Rockers take on mortality

It may sound corny, but Guy Garvey doesn’t care. The burly frontman for Mancunian prog-rockers Elbow has gotten into the habit of telling everybody how much he loves them at the end of every single conversation.

He says, “The first time I told my dad, at the end of a phone call, he didn’t reply. The next time I was deliberate — I said ‘I love you, dad,’ and he went ‘Uh … you too, son.’ And these days, he says it with real feeling behind it. It’s such a simple ritual, and it’s so important to hear.”

Ever since they convened nearly a decade ago, the other four Elbow members have always jokingly referred to their leader as a hippie.
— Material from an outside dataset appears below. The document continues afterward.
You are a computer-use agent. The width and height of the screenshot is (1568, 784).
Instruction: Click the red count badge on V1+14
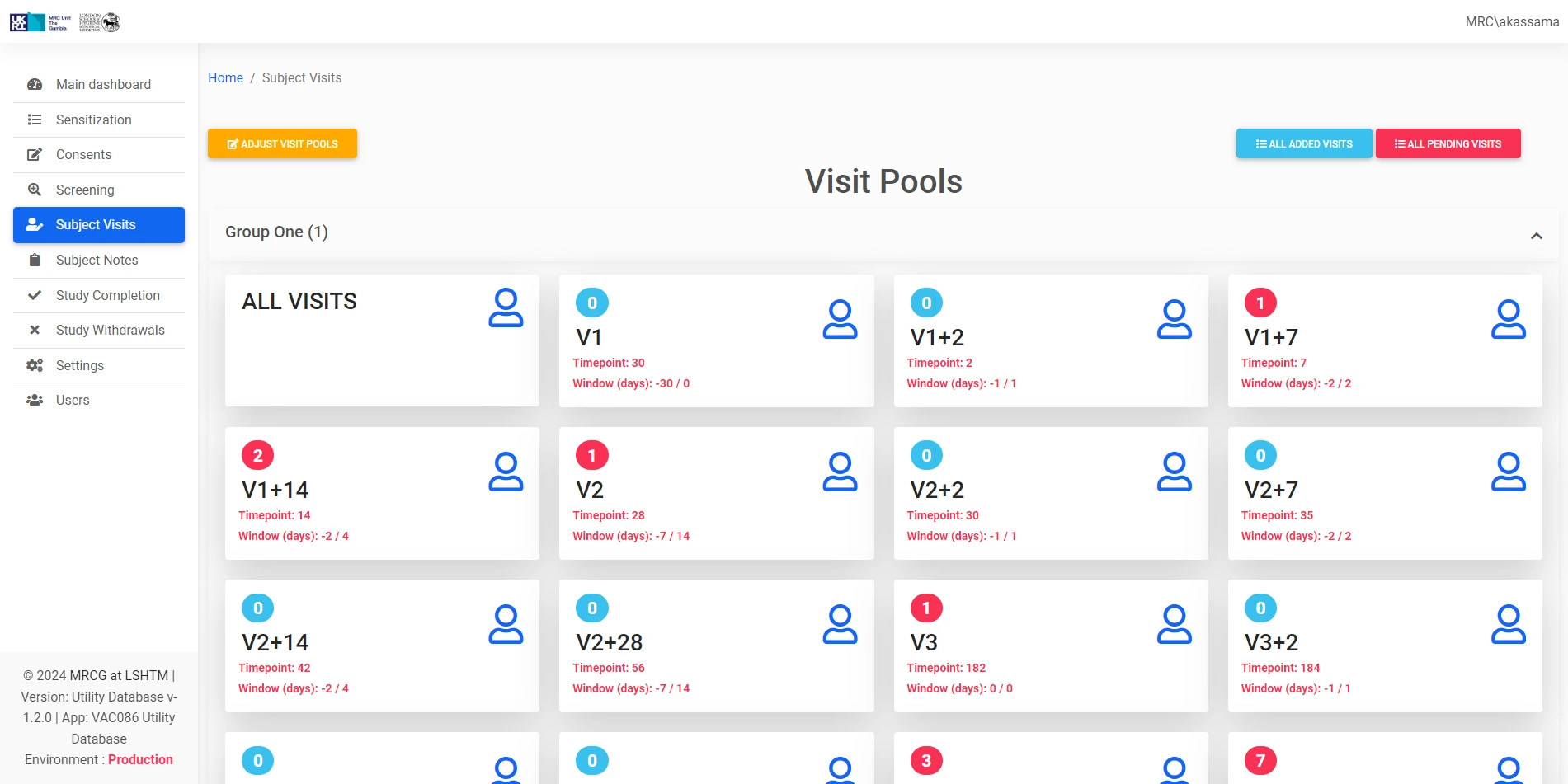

Garvey, 34, got in touch with his softer side the hardest way possible — by dealing with the recent unexpected death of one of his best friends, songwriter Bryan Glancy.

He went on to compose an entire concept album about mortality — “The Seldom Seen Kid” (Fiction/Geffen), which brings the band to Bimbo’s in San Francisco Thursday — and dedicated it to Glancy, who first got him started on his quaint routine.

“Every time you parted with Bryan, he’d say ‘I love ya, mate,’ which was very unusual for the north of England,” says Garvey. “So I totally know that that was the last thing we ever said to each other.”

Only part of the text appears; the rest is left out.